Decision Time!

Decision Time!

The “bomb” had been dropped, and if you’re like I was then, you are in disbelief. Cancer wasn’t going to strike me, and now I was facing life, death, and quality of life decisions.

First, because prostate and bladder cancers generally metastasize to the bones, my urologist sent me for a whole body bone scan, which was done a few mornings later. A few hours after the scan, which was a piece of cake, I got a call from the facility that had done the scan, and the pathologist couldn’t tell whether I had cancer throughout my lumbar spine or a lot of osteoarthritis. So in a very concerned state, I went back down for an x-ray of the lumbar spine. Not many people are happy to hear they have severe osteoarthritis in their spine, but that was welcome news considering prostate cancer (PC) was the alternative.

And then the numbers

As a side note, my father died in 1987 from bladder cancer that had metastasized to the bones, and I was his decision maker at the end. Bottom line is it was pure hell for him, and I knew I would do everything possible to conquer the PC before it conquered me, i.e., the battle was on.

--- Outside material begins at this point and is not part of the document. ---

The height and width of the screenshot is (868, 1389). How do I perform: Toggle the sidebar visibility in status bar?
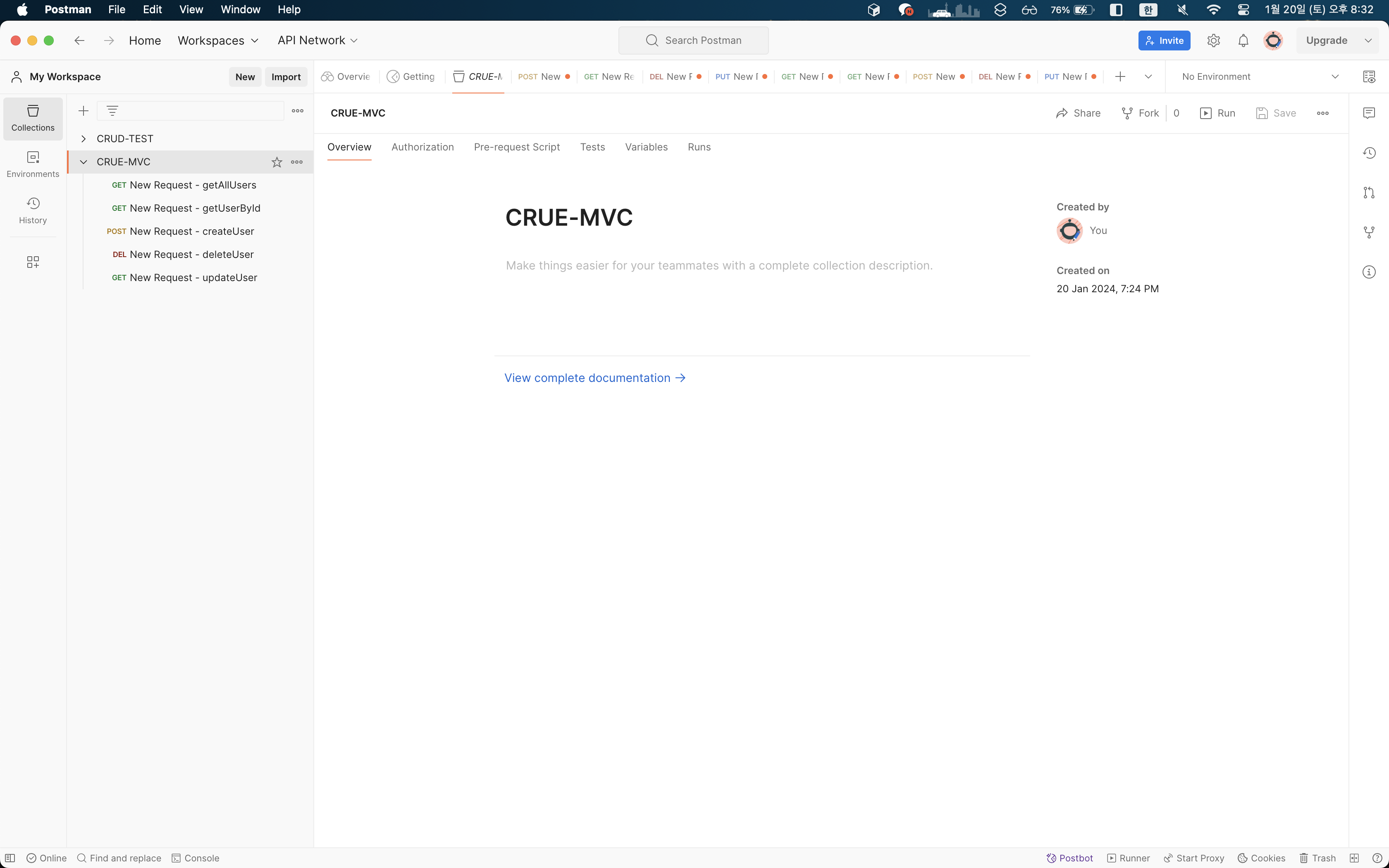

Next, with a Gleason 8, while I could have argued for radiation instead of a prostatectomy, it really wasn’t a choice in my mind—I knew the odds of survival were in my favor with my prostate gone. But earlier this year (2017) a friend called me for advice on PC as he’d been diagnosed with a Gleason 7, but it was a 3 + 4. Ironically when my urologist and I were discussing my PC and the options available to me, during the conversation he said there is a big difference between a 4 + 3 versus a 3 + 4 as you don’t want a grade 4 or 5 primary PC.

Sex and other decisions

And here lies a concern I’ve had with a lot of guys making this life or death decision—“I’m not giving up my sex life” is guiding their decision making. First, you will give up your sex life if the cancer kills you–guaranteed. As I said in my previous blog, I’d rather take my chances on seeing what I could do when I’m alive than if I’m dead. (More on what happened to me with my prostate gone in a future article, but the medical community has come a long way in helping us keep our “sexual potency” as they call it.)

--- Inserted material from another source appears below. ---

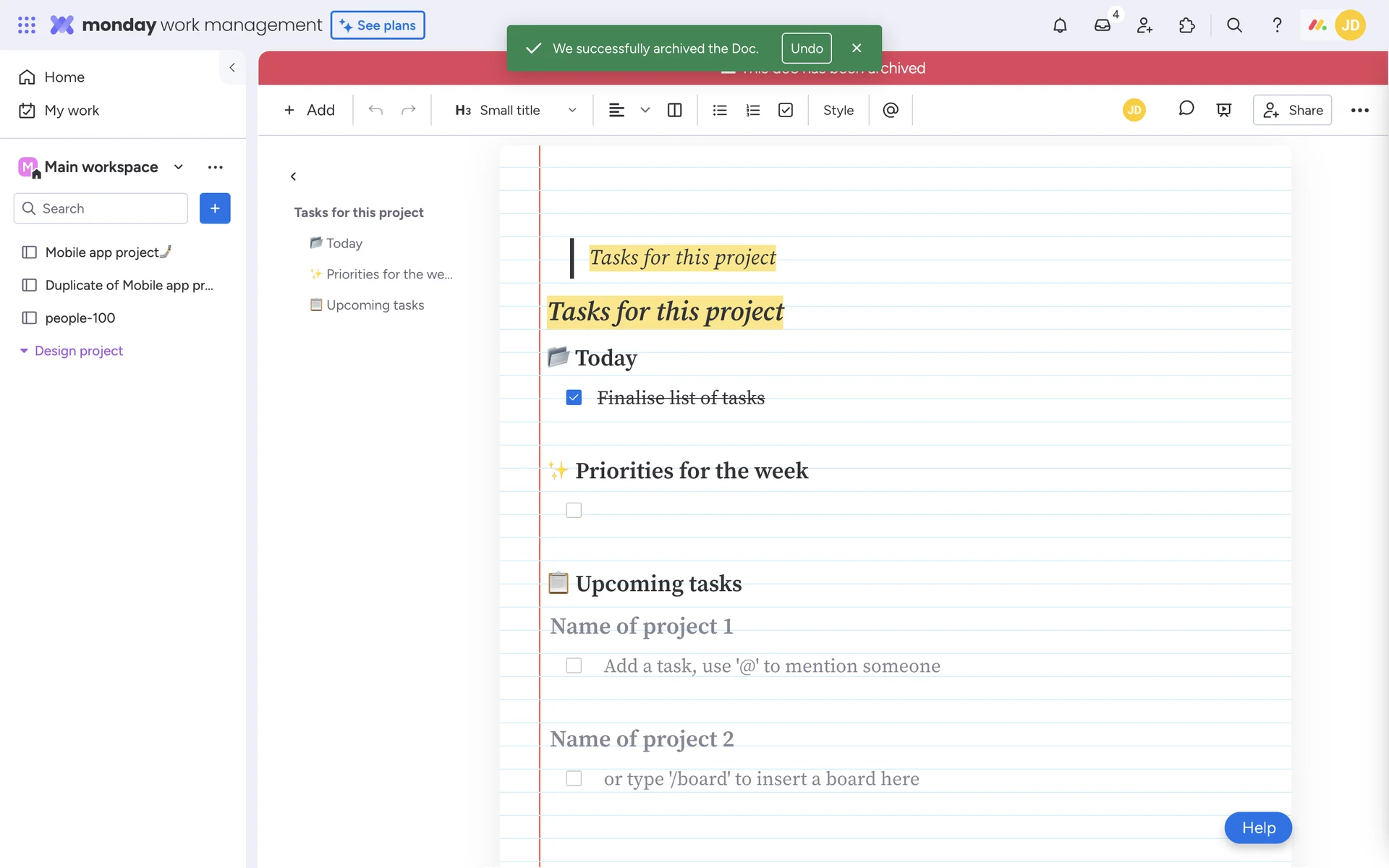Insert a bulleted list
This screenshot has width=1389, height=868.
point(719,110)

My friend mentioned above with the 3 + 4 studied his options more than anyone I’ve ever met. He had already seen a surgeon and a radiation specialist, and he wasn’t happy with the surgeon’s cavalier attitude. I suggested he talk to my surgeon at Penn, which he did. My friend said to the surgeon that he had read there’s no difference in survival rates between radiation and surgery, to which my surgeon, who was promoted to Chief of Urology at Penn this year, said that’s true for the first ten years, but after that the advantage is all in favor of surgery. He had a prostatectomy about 3 months ago and is doing very well.

My decision to make

So my prostatectomy, which was to be done robotically, was scheduled for 6/5/13, 5 days before my 69th birthday.